1. All “RMN spectrum” in SI should be “NMR spectrum”.
Author Response
First of all, we want to thank you for the availability to thoroughly inspect our manuscript. We highly appreciate your valuable suggestions.
- All “RMN spectrum” in SI should be “NMR spectrum”.
Thank you very much, we corrected it in both, manuscript and supplementary material.
Reviewer 4 Report
In the manuscript, five new series of pyrrole-fused heterocycles were designed through a scaffold hybridization strategy as analogs of the well-known microtubule inhibitor Phenstatin. Compounds were synthesized and some were evaluated for anticancer activity. Not enough in vitro molecular level-based studies were performed. The IC50 of all synthesized compounds over the target protein should be presented and integrated into the manuscript. Then, the most promising compound should be further evaluated.
No comment on the English
Author Response
First of all, we want to thank you for the availability to thoroughly inspect our manuscript. We highly appreciate your valuable suggestions.
Not enough in vitro molecular level-based studies were performed. The IC50 of all synthesized compounds over the target protein should be presented and integrated into the manuscript. Then, the most promising compound should be further evaluated.

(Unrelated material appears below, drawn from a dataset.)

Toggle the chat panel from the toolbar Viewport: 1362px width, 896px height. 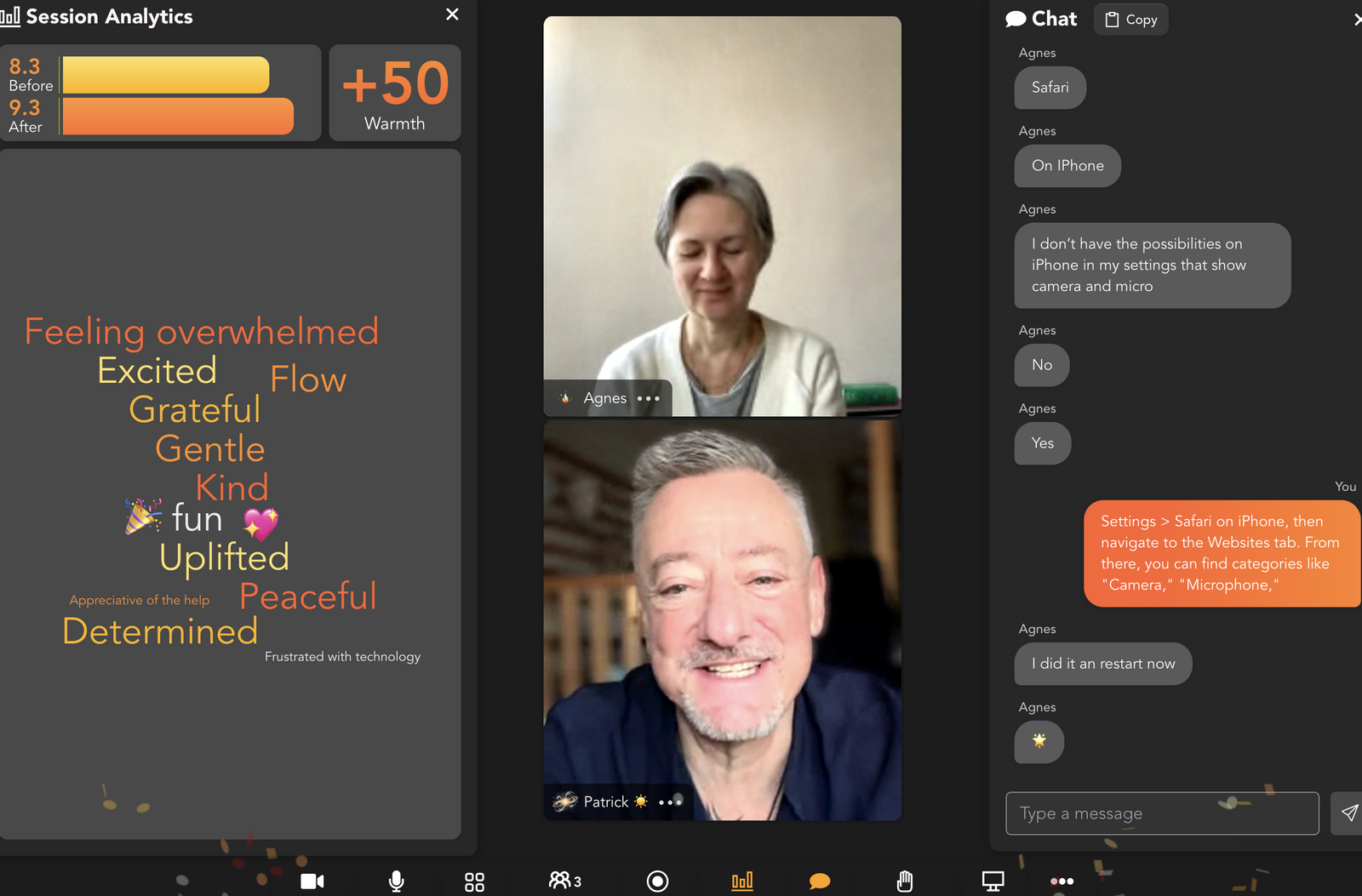[820, 881]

Obtaining IC50 values over the tubulin for all compounds depends on the availability of resources, such as reagents, and equipment, which may vary depending on the laboratory and institution, and unfortunately for us, it is impossible to obtain in a reasonable time. We used the instruction provided by the kit (Cat. # BK006P) purchased from Cytoskeleton Inc., to determine the ability of the most promising compound 10a to interact with tubulin.

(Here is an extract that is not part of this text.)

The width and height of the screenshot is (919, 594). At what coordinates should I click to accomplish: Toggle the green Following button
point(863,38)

Given these constraints, we believe that the data we provided in our submission are still relevant and valuable for the scientific community. They demonstrate the potential of our compounds to inhibit the growth of human cancer cells and provide some insights into their structure-activity relationship.
Round 2
Reviewer 1 Report
It is still not proved in THIS paper the direction of cycloadiotion between pyrimidinium ylides and acetylene (2 or 6 of pyrimidine ring)
Reviewer 4 Report
Since the authors were not able to perform the requested experiemtents due to lack of facility and the limited revision timeframe, the manuscript can not be published in the current form in this journal.
No major comments related to the English editing.